Oncology

Serum glycans can detect early stage gastric cancer

Gastric cancer (GC) has become a major global health problem in recent years with nearly one million newly diagnosed cases and more than 700,000 deaths annually worldwide. Doctors acknowledge that it is urgent to identify non-invasive biomarkers for GC in order to improve early detection and disease surveillance.

Serological glycomic profiling is an emerging non-invasive screening tool for finding potential biomarkers in diagnosis of early stage cancer and disease surveillance. Serum glycans alteration plays an important role in regulating the proliferation, invasion, metastasis, and angiogenesis of tumour. Some of them have also been recognized as potential biomarkers in numerous kinds of cancers, including pancreatic cancer, ovarian cancer, prostate cancer and hepatocellular carcinoma.

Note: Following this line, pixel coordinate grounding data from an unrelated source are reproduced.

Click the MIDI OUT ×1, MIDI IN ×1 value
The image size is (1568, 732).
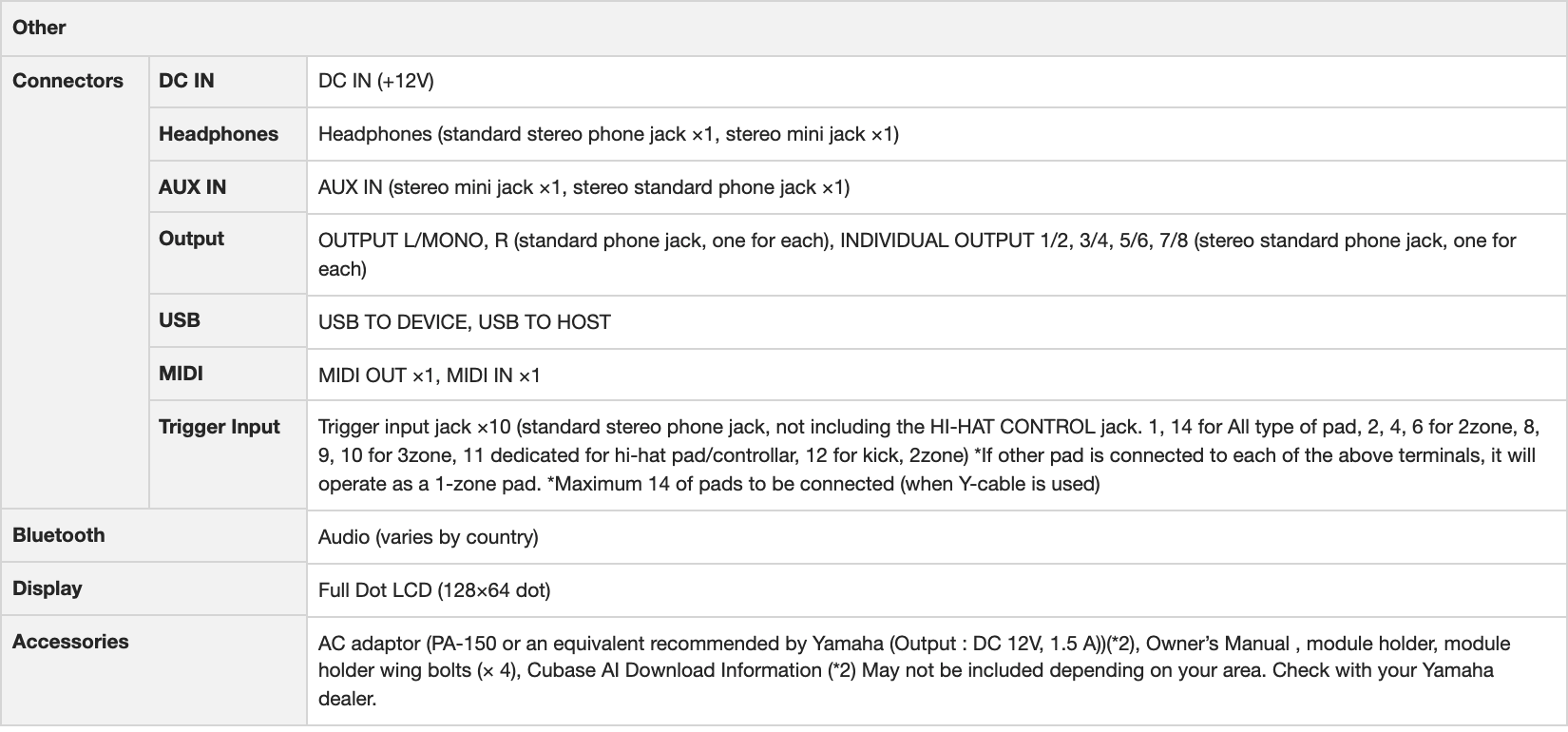tap(430, 376)
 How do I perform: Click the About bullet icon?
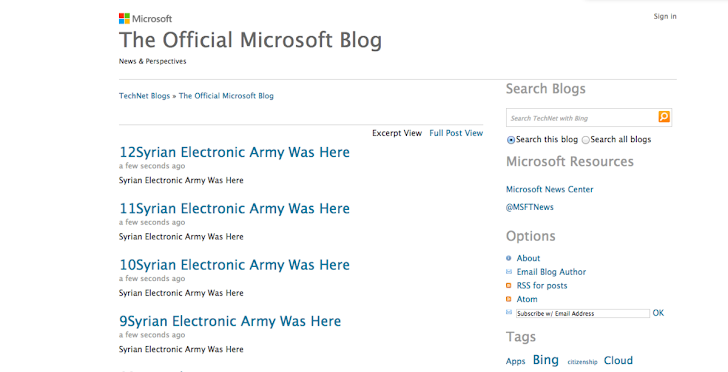coord(508,258)
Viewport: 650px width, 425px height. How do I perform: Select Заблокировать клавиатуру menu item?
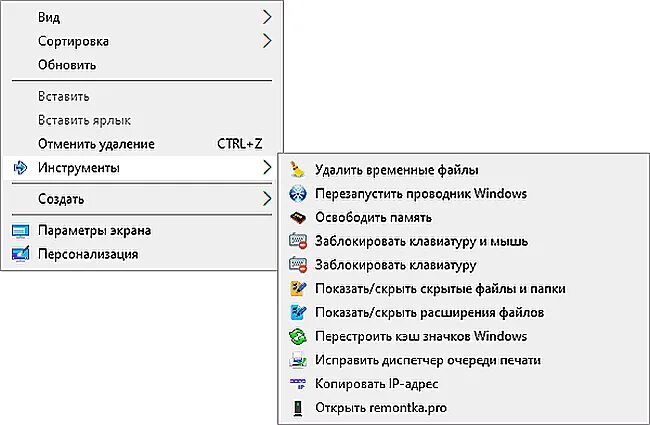coord(395,265)
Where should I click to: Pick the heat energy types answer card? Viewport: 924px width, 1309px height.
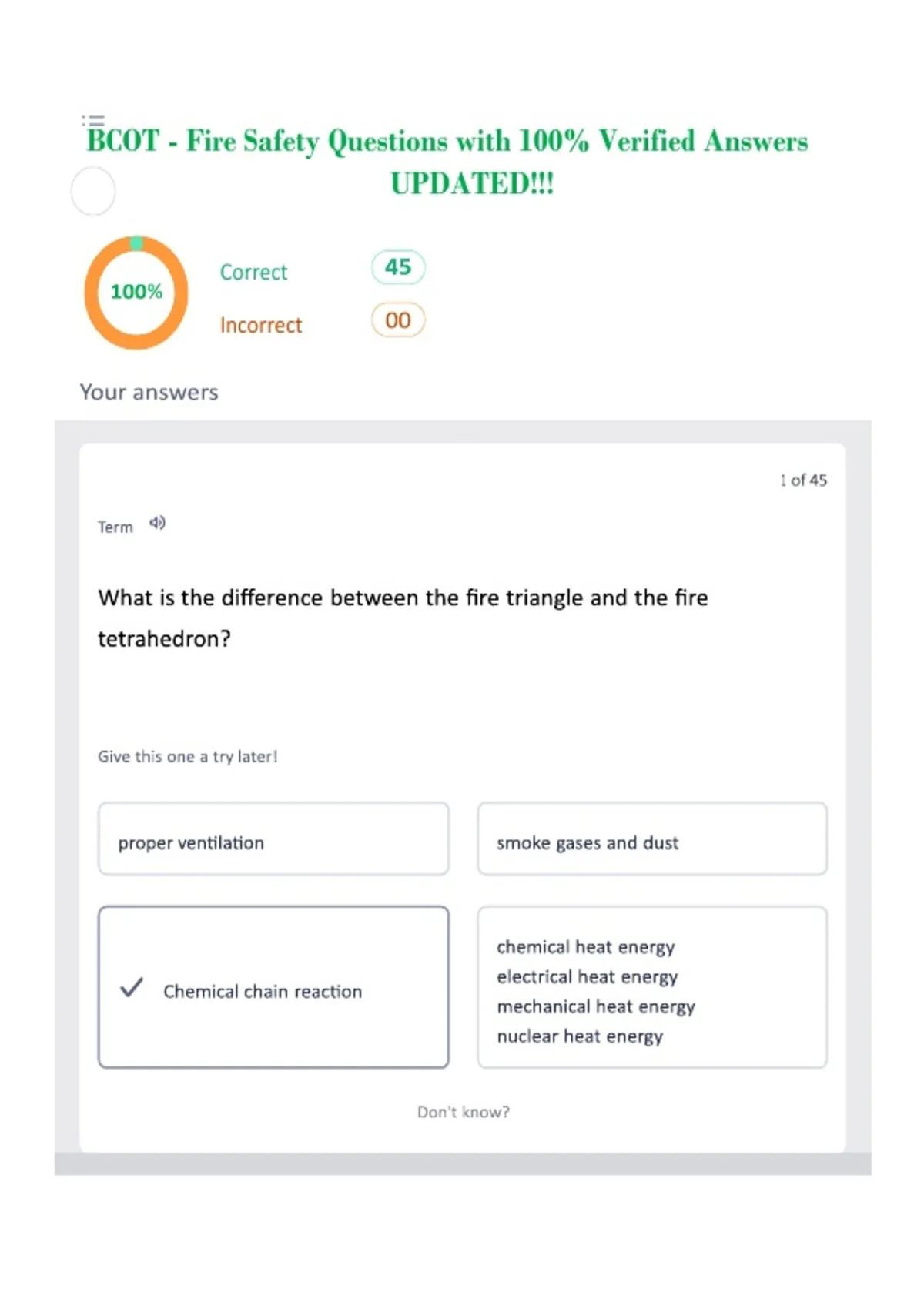(652, 987)
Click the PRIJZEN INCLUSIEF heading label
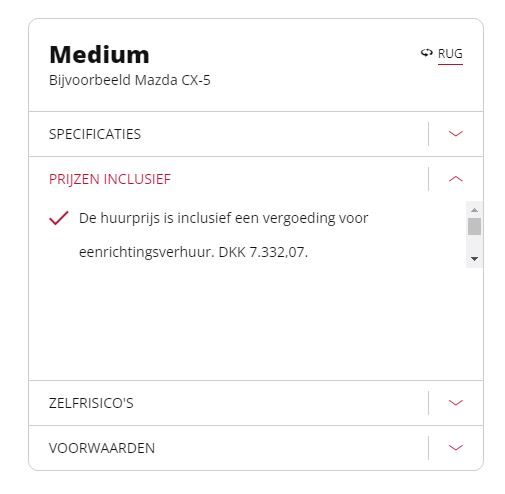Viewport: 505px width, 494px height. [x=110, y=179]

A new study done by Dr. Ruihuan Qin and team at the Fudan University in China aimed at the discovery of non-invasive glycan biomarkers for detection and surveillance of GC by glycomics analysis based on mass spectrometry method. Scientists found differences in glycosylation between non-cancer controls and GC samples. They observed increase in hybrid and multi-branched type (tri-, tetra-antennnary glycans) N-glycans in GC, whereas, monoantennary, galactose, bisecting type and core fucose N-glycans were decreased. Furthermore, they found several specific N-glycan structures to surveillance the progress of GC, especially the peritoneal metastasis.

The results from this study suggest that several N-glycan biomarkers have the potential in distinguishing early stage GC from healthy controls, and can also help to monitor the progression of GC. Further studies are still needed to validate the potential of these findings as promising biomarkers and identify the role of protein glycosylation in GC pathology.